** Opening Supplied material block **

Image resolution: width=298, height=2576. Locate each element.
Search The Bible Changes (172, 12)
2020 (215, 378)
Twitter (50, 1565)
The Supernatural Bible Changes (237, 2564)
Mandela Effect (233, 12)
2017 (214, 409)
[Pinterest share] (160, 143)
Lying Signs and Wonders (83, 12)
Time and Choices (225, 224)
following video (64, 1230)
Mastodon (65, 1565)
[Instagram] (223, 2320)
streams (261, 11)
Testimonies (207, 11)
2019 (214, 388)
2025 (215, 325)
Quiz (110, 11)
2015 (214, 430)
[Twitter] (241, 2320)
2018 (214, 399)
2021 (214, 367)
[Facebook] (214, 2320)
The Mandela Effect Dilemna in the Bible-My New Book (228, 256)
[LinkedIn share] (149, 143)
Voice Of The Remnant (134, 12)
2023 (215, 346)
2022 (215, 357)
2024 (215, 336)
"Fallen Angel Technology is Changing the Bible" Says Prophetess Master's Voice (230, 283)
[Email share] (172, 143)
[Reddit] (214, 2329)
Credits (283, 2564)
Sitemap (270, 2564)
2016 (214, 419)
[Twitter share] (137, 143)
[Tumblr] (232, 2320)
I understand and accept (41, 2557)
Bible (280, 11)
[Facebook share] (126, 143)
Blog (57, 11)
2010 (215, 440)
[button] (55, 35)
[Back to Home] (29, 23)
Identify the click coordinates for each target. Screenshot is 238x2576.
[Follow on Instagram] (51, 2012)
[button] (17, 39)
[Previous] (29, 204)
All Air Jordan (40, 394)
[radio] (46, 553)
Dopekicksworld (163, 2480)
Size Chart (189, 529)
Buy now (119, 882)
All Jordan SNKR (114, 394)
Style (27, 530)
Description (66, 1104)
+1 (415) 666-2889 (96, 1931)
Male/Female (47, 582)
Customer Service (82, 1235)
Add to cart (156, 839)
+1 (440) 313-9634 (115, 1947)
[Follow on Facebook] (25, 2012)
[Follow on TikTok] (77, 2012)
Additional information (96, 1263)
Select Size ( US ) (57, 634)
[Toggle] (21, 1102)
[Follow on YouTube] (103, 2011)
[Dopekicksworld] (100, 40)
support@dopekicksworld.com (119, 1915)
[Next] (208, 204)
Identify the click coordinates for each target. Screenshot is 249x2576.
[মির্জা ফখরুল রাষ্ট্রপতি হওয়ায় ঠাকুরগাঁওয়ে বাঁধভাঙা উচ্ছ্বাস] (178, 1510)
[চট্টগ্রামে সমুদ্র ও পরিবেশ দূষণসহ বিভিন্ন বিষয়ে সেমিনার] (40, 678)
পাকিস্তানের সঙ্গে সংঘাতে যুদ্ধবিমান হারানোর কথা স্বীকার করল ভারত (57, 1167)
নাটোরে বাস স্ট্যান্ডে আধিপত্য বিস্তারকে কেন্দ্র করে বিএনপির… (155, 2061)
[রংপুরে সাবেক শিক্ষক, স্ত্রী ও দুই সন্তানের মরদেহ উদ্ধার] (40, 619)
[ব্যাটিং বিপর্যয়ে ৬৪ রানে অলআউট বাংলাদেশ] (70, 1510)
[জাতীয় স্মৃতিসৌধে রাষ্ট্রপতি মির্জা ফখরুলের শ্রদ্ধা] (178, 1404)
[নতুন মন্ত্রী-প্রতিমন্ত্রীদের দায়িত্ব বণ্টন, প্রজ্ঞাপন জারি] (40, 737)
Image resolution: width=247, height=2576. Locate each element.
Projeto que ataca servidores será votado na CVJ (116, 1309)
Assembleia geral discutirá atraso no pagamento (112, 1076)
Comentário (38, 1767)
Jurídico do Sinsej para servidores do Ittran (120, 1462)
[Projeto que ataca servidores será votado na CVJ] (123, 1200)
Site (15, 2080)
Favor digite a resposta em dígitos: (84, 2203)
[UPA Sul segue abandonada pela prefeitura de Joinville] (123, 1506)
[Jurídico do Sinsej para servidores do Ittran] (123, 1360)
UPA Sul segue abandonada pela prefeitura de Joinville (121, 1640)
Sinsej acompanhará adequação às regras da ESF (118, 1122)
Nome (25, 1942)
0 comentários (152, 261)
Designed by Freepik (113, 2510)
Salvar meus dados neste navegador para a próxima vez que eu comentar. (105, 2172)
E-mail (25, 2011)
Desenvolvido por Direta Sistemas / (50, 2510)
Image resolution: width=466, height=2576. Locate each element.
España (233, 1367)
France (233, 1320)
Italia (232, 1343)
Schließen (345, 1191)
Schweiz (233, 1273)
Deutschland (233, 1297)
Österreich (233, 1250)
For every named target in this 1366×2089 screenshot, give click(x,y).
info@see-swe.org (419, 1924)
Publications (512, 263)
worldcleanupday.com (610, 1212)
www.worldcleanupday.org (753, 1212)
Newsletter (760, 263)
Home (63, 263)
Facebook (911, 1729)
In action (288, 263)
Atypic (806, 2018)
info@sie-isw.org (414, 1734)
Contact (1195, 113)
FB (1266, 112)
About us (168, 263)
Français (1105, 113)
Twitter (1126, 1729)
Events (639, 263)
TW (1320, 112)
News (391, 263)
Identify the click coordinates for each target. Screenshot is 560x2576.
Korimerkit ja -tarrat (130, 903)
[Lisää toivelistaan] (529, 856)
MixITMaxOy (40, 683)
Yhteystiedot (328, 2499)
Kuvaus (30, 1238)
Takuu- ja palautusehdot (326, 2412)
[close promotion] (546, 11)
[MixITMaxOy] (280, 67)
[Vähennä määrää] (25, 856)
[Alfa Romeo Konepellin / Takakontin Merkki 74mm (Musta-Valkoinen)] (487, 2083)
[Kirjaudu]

** Closing Supplied material block **

__What the task asks__: The response should be the listing above, limited to the lines between the one holding "TW (1320, 112)" and the one holding "[close promotion] (546, 11)", inclusive, reproduced exactly.

__Response area__:
TW (1320, 112)
News (391, 263)
Identify the click coordinates for each target. Screenshot is 560x2576.
Korimerkit ja -tarrat (130, 903)
[Lisää toivelistaan] (529, 856)
MixITMaxOy (40, 683)
Yhteystiedot (328, 2499)
Kuvaus (30, 1238)
Takuu- ja palautusehdot (326, 2412)
[close promotion] (546, 11)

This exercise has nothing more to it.